[Saved data entries]
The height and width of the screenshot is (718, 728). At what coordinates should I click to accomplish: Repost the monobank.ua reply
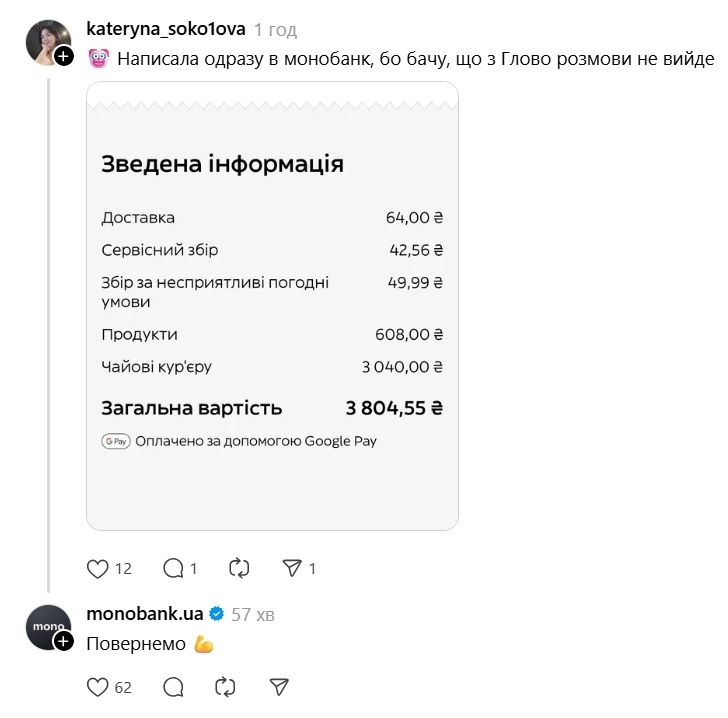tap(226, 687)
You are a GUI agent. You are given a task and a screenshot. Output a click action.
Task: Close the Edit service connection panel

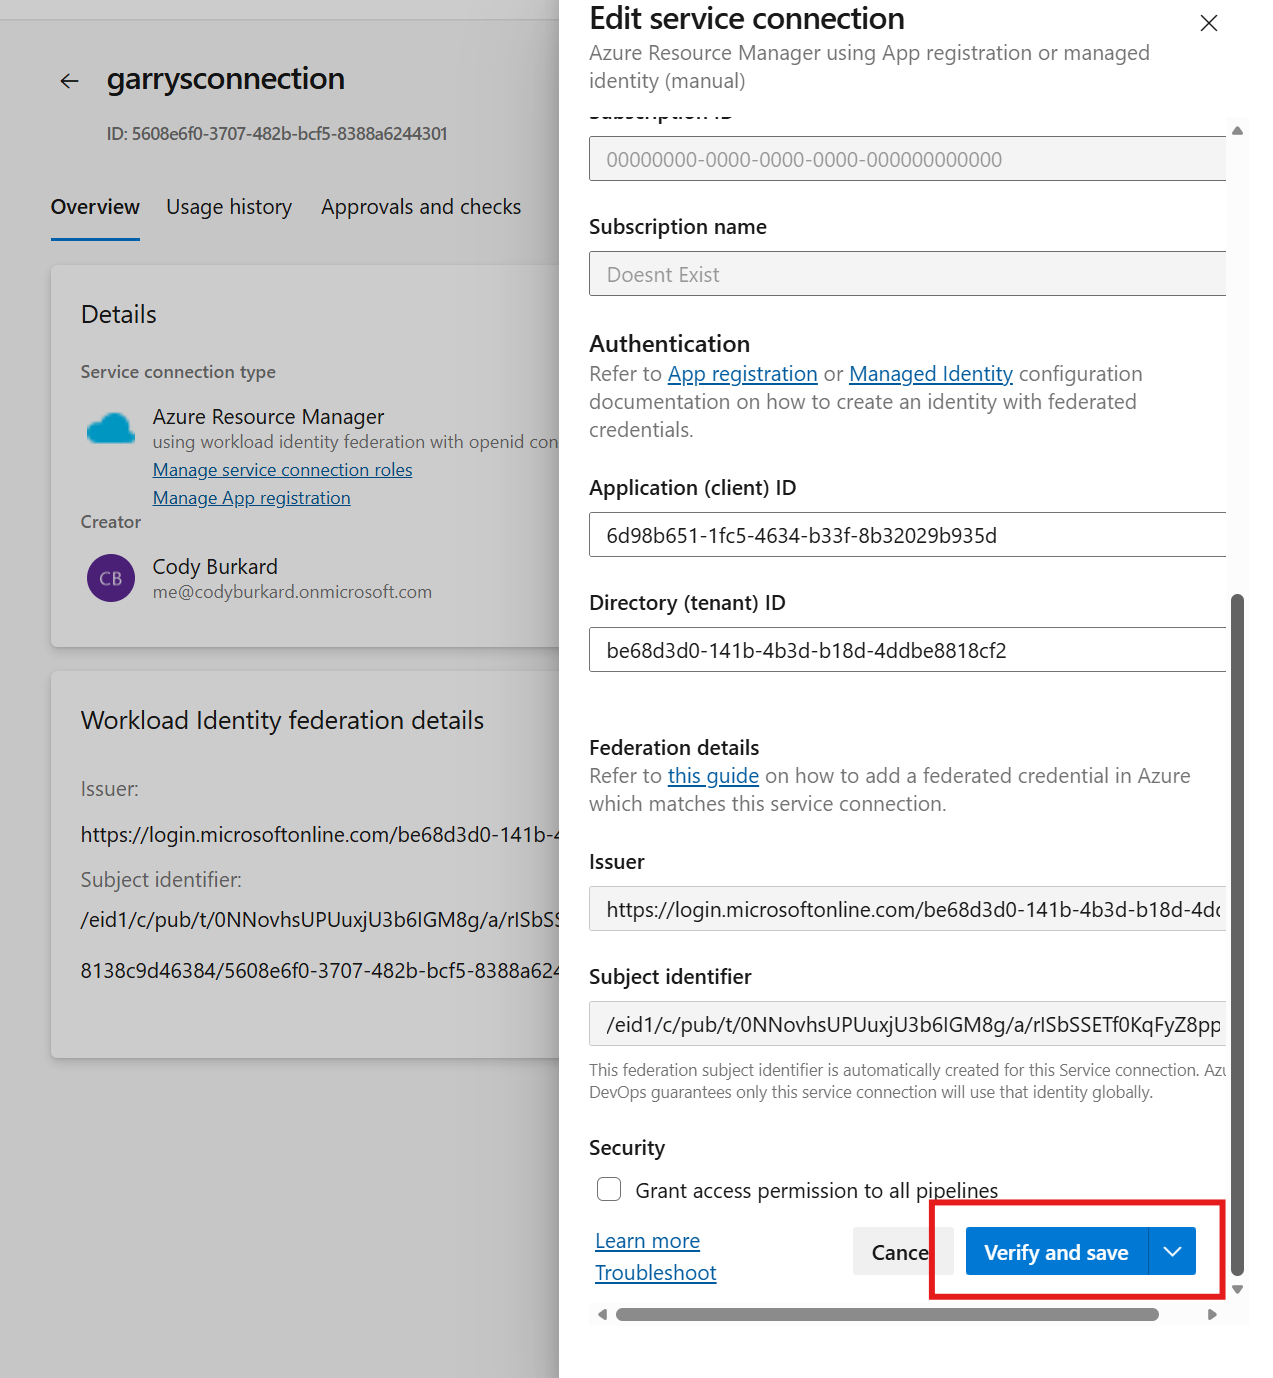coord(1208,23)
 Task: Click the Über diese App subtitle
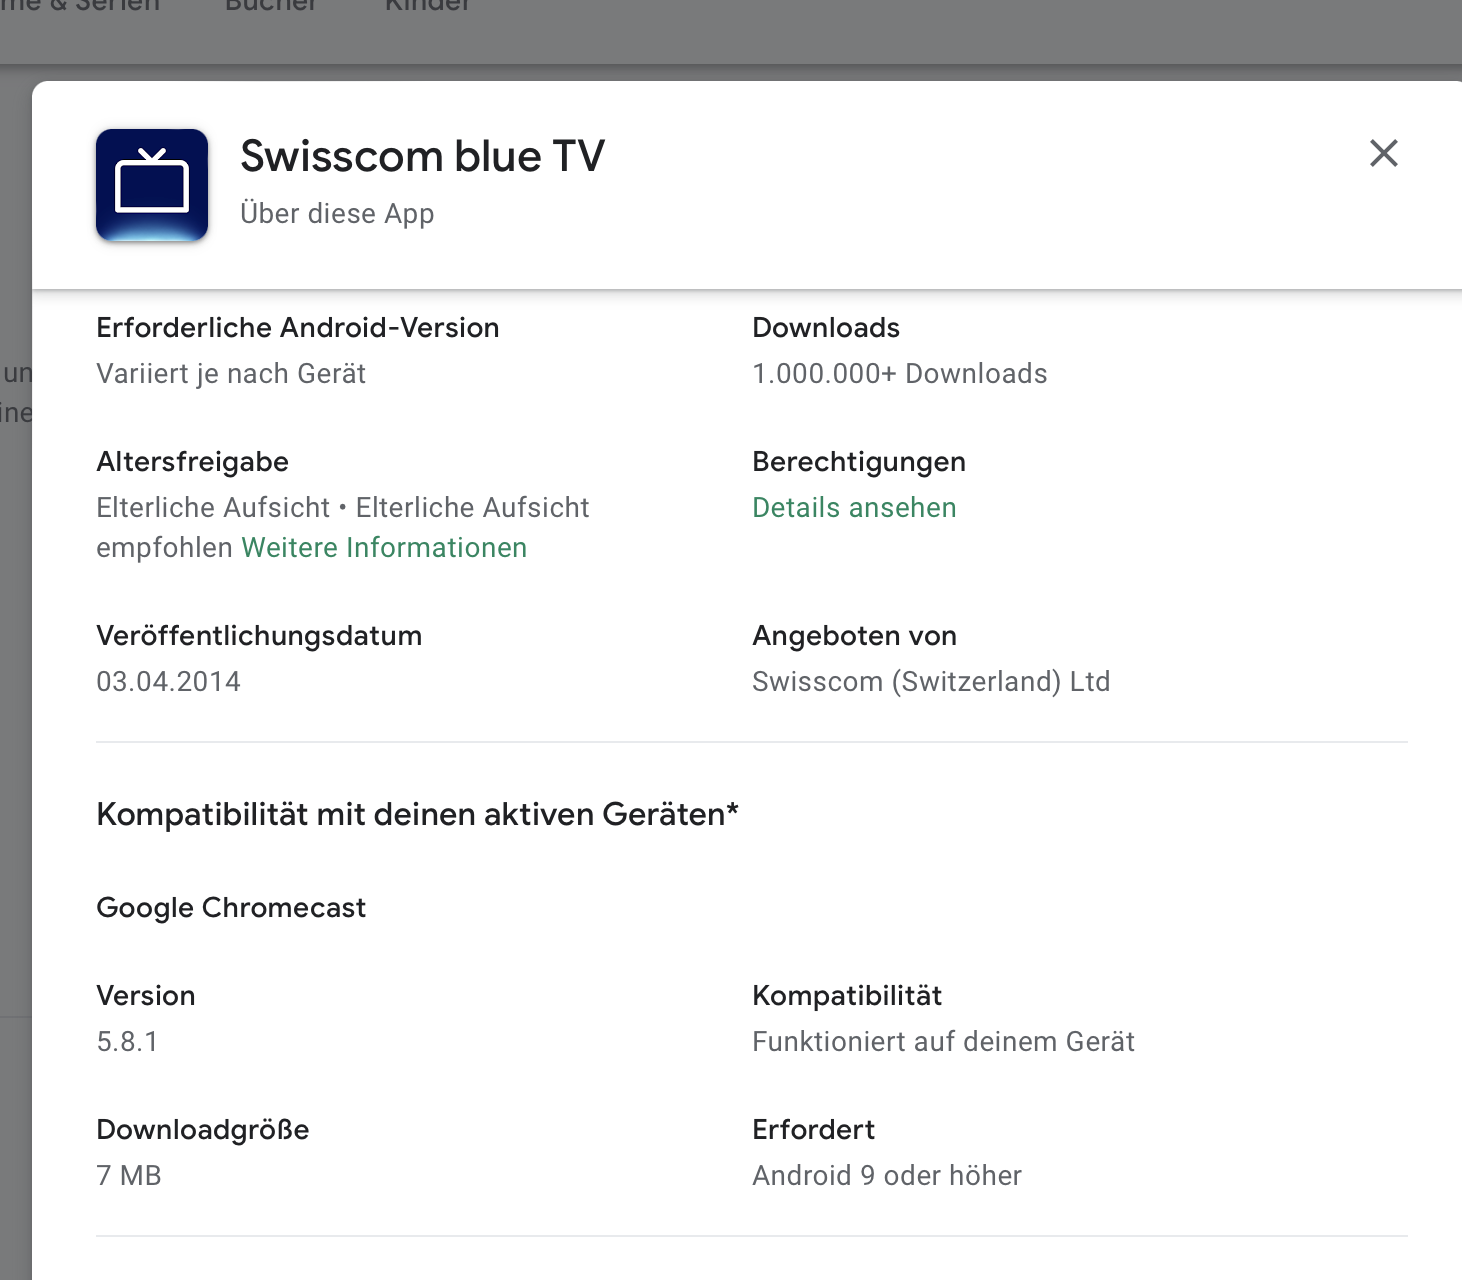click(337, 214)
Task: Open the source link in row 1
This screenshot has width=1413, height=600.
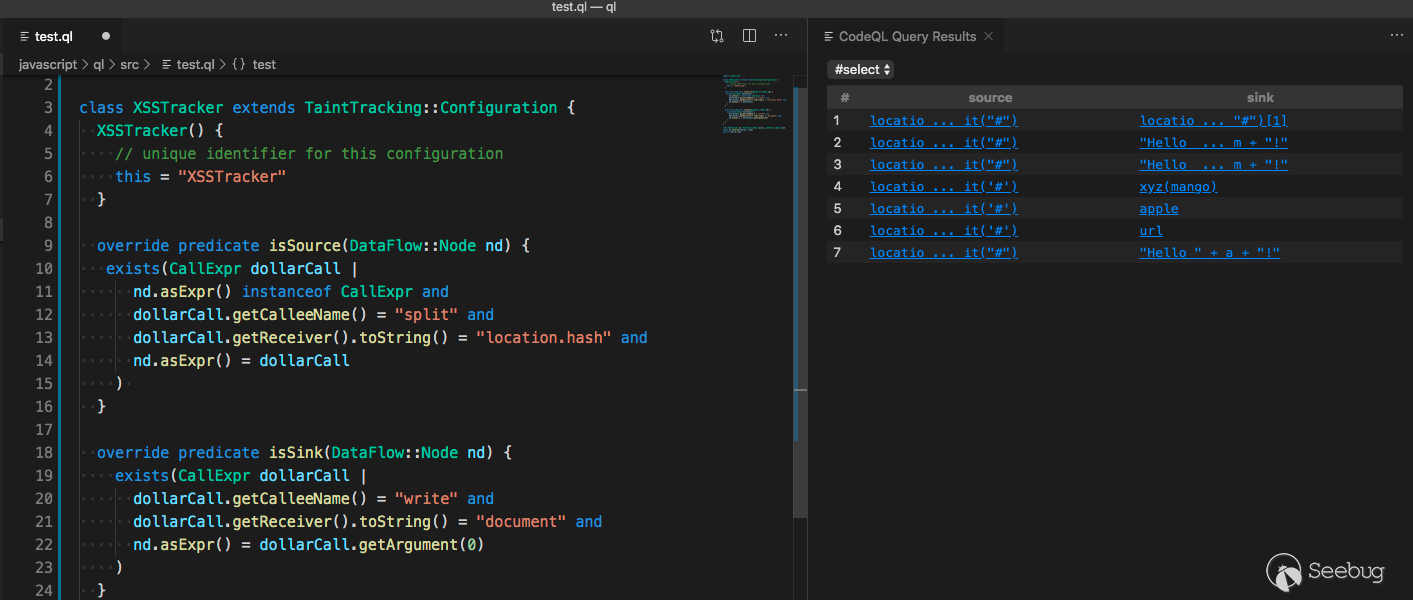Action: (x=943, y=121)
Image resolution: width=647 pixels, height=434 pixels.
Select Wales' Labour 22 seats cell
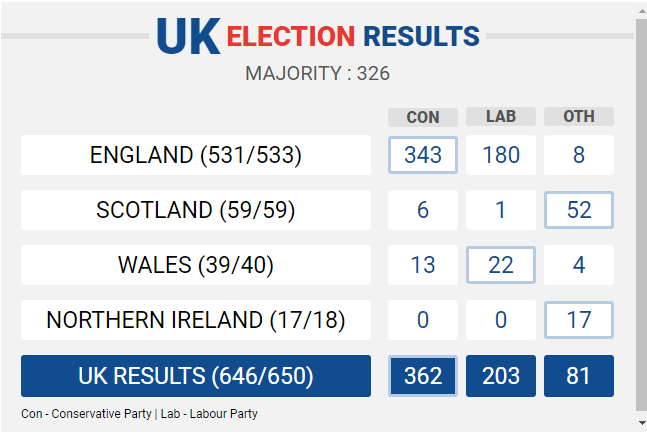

* Directions
Reproduce, with no pictures, the lines from the one containing "Task: Open the source link in row 1" to the end of the records above, exactly and inclusively.

* Answer space
Task: Open the source link in row 1
This screenshot has width=1413, height=600.
Action: (x=943, y=121)
Image resolution: width=647 pixels, height=434 pixels.
Select Wales' Labour 22 seats cell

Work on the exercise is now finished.